Hedaya's father originated from Aleppo, Syria, and moved to Brooklyn, where Hedaya was born and raised. Following college, Hedaya worked as a junior high school teacher while continuing to study acting on the side. After seven years, he quit teaching, and, becoming a waiter, officially embraced the decision to act professionally.
Hedaya told The Journal that he arrived in Los Angeles in 1980, and landed a role on a three-part "Hill Street Blues" story. Soon after, he was cast on "Cheers" as Carla's charismatic ex, Nick Tortelli.
"It's been a real journey," says the unassuming actor of his career, which he says he has never looked back on long enough to analyze. Having tackled parts both dramatic and comedic, the ubiquitous Hedaya does not differentiate between the two genres when it comes to his approach: "You just try to create something that's real."
Come December, Hedaya will share screen time with Denzel Washington in Norman Jewison's latest, "Hurricane: The 16th Round." He will also appear in "The Crew," starring Burt Reynolds and Richard Dreyfuss, and the remake of "Shaft." But Hedaya admits that people will still approach him regarding his TV work, particularly the Tortelli role.
"It was short-lived but I liked it a lot," says Hedaya with a chuckle of the "Cheers" spin-off, "The Tortellis." "One day, I'm going to sit down and watch them."
The Los Angeles Sephardic Film Festival will run Oct. 31 - Nov. 4 at Laemmle's Music Hall Theater, 9036 Wilshire Blvd., Beverly Hills.

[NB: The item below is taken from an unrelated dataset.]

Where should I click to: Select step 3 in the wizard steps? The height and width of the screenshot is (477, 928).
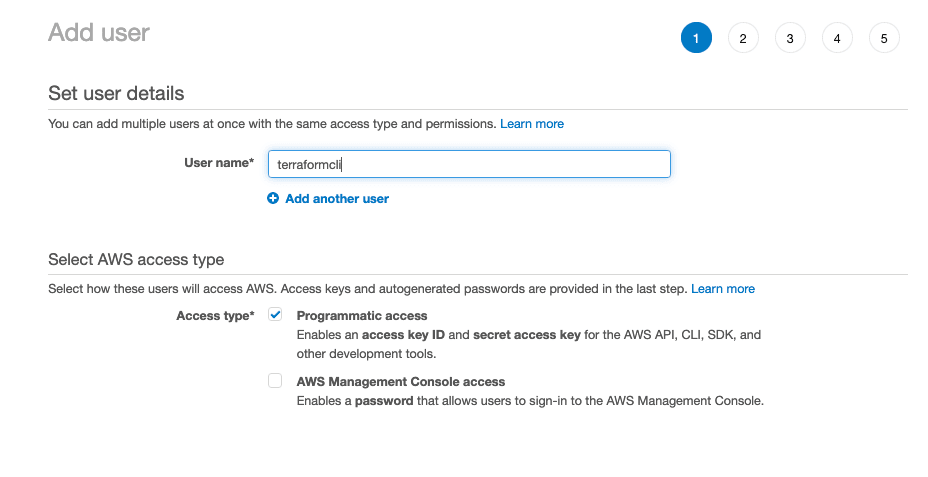click(x=790, y=38)
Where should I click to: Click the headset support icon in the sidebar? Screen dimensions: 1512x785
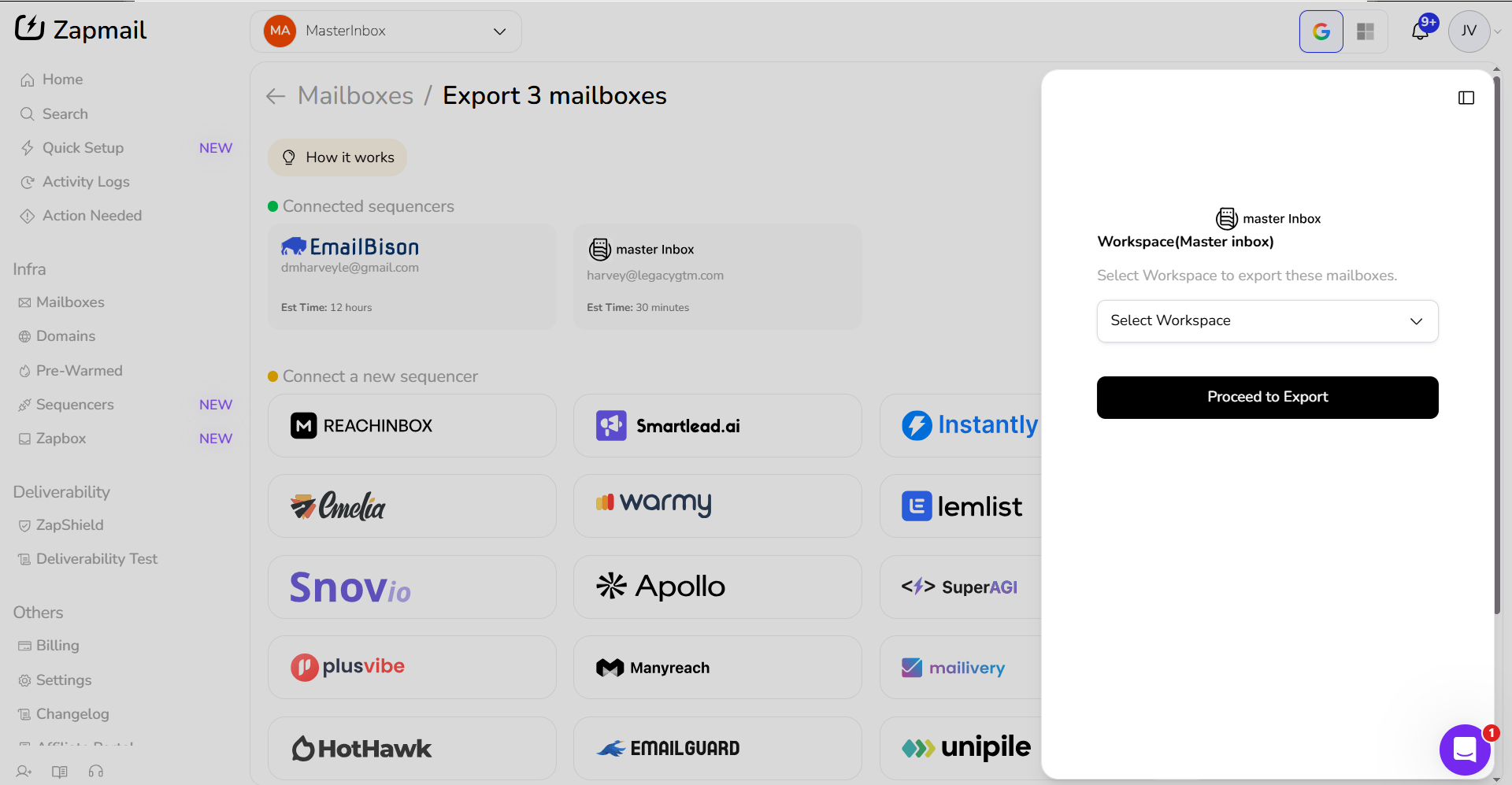tap(96, 771)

"Soleil" - a French/Algerian production, starring Sophia Loren as a Jewish mother in Vichy-occupied Algiers during World War II, will screen with a short called "Bayit" on Oct. 31. The film presentation is preceded by a filmmakers panel, free to the public; On Nov. 2, "Egoz," an Israeli-Moroccan production set in 1950s Casablanca, is scheduled to run with the Egyptian/American short "I Miss The Sun"; and on Nov. 4, the festival will culminate with "The Shealtiels: A Family Saga," a Greek/Solonkian collaboration tracing one family's roots from the Spanish Inquisition onward, and the Iranian short, "The Making of a Man."